#### EXERCISE INSTRUCTIONS
In the data that follows, every line containing the word "computer" should be returned.

#### EXERCISE INPUTS
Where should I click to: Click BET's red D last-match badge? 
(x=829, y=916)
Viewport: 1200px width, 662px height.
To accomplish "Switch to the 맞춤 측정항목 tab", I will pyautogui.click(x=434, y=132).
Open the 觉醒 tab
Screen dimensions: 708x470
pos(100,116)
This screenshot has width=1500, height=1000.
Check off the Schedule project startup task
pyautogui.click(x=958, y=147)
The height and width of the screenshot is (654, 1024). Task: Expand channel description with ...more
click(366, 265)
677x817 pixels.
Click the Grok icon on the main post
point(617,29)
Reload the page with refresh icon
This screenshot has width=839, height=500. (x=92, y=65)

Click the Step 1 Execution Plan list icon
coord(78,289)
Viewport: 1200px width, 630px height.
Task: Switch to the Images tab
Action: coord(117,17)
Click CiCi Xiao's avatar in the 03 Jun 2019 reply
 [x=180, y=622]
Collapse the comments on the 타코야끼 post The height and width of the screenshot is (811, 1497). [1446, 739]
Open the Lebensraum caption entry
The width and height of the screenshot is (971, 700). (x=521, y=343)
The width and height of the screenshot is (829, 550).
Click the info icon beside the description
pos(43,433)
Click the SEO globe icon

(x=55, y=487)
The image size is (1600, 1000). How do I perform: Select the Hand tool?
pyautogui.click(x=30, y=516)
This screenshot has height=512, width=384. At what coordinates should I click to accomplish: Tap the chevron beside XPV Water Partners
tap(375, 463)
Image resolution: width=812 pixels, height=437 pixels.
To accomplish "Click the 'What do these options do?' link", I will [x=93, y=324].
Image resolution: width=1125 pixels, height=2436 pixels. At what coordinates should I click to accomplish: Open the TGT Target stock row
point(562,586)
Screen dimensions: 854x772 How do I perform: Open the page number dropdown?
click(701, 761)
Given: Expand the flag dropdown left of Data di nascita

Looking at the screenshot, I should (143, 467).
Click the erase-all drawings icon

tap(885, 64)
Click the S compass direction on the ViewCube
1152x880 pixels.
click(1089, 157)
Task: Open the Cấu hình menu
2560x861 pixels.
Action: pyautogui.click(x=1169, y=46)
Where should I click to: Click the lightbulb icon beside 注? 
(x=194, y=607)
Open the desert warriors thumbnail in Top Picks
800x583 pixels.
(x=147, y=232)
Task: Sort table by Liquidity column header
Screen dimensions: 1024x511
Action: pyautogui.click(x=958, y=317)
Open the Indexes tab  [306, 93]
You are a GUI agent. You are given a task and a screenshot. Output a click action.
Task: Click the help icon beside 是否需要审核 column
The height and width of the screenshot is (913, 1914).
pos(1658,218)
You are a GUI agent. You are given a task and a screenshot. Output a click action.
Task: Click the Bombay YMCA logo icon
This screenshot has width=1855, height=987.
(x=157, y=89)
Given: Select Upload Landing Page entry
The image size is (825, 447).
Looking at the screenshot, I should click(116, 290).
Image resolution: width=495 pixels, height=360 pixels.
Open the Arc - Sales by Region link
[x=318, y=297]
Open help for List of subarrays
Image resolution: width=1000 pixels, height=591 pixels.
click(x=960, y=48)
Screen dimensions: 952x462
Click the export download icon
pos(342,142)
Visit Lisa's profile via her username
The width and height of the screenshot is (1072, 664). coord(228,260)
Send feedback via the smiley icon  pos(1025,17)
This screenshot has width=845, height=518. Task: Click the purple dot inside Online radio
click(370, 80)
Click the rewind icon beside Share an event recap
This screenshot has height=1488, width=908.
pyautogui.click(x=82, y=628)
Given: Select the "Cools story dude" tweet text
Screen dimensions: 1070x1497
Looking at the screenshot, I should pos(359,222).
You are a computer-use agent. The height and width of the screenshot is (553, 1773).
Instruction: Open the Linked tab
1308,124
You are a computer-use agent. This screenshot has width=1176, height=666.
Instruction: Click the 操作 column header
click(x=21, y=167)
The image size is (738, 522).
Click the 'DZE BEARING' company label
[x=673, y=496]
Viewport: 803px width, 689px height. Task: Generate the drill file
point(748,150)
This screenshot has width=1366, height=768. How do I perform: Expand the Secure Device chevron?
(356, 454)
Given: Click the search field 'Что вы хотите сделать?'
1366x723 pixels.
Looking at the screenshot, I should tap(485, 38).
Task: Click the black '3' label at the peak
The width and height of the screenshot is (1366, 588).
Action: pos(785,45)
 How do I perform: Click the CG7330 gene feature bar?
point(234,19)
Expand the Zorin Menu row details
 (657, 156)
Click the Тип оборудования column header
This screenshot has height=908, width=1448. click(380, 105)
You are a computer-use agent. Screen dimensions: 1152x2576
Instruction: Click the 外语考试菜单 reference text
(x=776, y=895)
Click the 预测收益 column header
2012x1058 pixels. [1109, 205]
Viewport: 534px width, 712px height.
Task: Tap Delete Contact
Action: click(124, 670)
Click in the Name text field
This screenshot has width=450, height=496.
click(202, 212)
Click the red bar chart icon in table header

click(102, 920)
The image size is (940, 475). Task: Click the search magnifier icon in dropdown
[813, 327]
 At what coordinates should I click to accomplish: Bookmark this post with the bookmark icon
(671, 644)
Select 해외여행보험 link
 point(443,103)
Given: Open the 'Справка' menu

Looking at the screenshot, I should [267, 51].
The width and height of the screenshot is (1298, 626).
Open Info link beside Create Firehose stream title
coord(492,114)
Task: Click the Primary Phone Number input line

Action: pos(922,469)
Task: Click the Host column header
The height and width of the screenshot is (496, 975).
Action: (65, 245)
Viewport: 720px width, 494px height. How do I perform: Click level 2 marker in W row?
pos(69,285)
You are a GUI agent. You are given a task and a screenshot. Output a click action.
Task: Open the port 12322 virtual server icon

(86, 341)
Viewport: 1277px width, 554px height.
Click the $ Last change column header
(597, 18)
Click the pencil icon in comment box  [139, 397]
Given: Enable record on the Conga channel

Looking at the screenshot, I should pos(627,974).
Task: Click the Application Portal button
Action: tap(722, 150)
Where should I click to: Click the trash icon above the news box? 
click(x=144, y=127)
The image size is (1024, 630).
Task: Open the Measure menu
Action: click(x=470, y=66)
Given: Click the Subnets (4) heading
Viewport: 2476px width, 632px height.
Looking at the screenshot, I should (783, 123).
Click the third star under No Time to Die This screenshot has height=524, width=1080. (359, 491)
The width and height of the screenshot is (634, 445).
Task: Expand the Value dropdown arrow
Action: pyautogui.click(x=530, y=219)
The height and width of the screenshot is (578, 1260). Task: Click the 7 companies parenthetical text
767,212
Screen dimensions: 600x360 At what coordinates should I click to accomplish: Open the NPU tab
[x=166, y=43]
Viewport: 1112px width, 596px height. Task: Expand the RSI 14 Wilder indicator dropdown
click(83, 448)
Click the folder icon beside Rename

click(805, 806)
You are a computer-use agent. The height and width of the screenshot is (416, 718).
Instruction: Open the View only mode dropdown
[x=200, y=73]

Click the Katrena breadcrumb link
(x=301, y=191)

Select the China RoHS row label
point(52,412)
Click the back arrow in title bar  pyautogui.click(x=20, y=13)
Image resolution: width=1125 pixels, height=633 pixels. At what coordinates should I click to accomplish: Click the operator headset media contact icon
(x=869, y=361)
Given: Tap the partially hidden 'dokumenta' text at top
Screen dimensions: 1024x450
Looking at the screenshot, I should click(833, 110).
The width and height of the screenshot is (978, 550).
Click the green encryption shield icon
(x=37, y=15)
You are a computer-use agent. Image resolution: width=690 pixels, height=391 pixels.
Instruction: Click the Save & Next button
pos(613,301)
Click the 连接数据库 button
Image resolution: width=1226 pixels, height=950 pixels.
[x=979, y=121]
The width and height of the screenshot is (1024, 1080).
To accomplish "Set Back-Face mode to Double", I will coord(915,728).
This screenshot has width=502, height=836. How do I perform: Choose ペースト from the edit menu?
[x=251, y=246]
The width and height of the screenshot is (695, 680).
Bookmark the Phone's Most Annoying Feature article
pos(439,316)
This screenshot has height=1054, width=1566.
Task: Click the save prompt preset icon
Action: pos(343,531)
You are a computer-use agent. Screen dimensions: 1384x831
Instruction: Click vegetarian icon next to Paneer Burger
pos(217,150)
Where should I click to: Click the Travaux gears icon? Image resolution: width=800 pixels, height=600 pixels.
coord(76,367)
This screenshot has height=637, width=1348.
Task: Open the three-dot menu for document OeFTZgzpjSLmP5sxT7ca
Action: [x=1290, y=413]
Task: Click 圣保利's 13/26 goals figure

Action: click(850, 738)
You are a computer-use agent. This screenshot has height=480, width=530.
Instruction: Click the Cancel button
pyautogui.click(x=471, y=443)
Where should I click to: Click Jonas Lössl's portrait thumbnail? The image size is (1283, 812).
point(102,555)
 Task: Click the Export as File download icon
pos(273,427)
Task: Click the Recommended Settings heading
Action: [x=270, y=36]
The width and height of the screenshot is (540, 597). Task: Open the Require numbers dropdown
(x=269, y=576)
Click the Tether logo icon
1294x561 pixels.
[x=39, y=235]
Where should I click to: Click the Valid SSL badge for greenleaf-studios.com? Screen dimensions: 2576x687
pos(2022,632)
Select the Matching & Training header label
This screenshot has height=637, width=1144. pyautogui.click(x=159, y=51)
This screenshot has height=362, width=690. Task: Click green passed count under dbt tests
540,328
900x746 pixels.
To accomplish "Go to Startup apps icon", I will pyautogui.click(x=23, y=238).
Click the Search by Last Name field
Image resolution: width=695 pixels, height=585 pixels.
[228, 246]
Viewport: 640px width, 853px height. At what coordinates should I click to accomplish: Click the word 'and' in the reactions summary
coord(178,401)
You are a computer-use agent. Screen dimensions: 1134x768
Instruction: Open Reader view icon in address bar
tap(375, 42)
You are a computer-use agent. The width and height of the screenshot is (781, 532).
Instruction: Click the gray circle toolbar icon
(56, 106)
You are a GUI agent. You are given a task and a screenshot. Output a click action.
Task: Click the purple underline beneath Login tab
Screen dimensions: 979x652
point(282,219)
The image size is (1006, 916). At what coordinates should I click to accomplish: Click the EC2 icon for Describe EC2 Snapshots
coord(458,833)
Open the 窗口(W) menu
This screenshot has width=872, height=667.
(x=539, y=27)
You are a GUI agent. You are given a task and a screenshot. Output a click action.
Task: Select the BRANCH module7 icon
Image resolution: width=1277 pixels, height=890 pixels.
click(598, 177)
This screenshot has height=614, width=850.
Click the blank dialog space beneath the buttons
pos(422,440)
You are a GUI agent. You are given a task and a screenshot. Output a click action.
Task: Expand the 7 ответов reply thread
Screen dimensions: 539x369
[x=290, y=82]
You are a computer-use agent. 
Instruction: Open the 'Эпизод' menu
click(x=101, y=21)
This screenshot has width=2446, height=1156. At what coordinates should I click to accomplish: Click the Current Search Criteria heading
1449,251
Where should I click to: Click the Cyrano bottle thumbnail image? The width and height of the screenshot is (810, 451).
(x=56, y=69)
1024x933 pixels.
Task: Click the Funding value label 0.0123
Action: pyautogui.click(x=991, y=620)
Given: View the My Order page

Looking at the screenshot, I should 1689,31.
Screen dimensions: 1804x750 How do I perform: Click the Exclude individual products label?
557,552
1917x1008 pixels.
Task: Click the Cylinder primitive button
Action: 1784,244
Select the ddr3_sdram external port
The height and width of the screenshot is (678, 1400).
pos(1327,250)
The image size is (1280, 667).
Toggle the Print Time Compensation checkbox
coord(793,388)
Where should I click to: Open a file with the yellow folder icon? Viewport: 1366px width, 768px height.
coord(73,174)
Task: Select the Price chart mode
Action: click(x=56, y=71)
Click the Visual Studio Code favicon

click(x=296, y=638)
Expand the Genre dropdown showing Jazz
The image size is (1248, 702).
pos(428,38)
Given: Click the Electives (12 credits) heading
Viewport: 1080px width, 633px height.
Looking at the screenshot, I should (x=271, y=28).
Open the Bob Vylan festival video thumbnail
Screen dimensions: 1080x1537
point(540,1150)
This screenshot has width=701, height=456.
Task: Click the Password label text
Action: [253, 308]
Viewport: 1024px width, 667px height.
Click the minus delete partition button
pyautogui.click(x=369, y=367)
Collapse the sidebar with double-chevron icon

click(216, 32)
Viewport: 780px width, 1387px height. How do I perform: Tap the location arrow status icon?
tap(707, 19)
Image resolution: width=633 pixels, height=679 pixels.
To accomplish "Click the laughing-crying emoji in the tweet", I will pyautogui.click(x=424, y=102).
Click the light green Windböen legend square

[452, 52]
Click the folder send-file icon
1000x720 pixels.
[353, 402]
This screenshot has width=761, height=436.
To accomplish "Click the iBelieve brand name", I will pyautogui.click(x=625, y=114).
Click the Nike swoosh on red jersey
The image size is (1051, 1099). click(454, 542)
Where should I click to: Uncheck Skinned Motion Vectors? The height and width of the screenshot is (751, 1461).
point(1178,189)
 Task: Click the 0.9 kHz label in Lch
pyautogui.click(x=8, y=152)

#### SOLUTION FOR THIS EXERCISE
You are a computer-use agent. The height and width of the screenshot is (553, 1773).
You are a computer-use agent. This screenshot has width=1176, height=666.
You are a computer-use agent. Screen dimensions: 1152x2576
You are a computer-use agent. The height and width of the screenshot is (416, 718).
You are a computer-use agent. Image resolution: width=690 pixels, height=391 pixels.
You are a computer-use agent. Screen dimensions: 1384x831
You are a computer-use agent. This screenshot has height=480, width=530.
You are a computer-use agent. Screen dimensions: 1134x768
You are a computer-use agent. The width and height of the screenshot is (781, 532).
You are a computer-use agent. 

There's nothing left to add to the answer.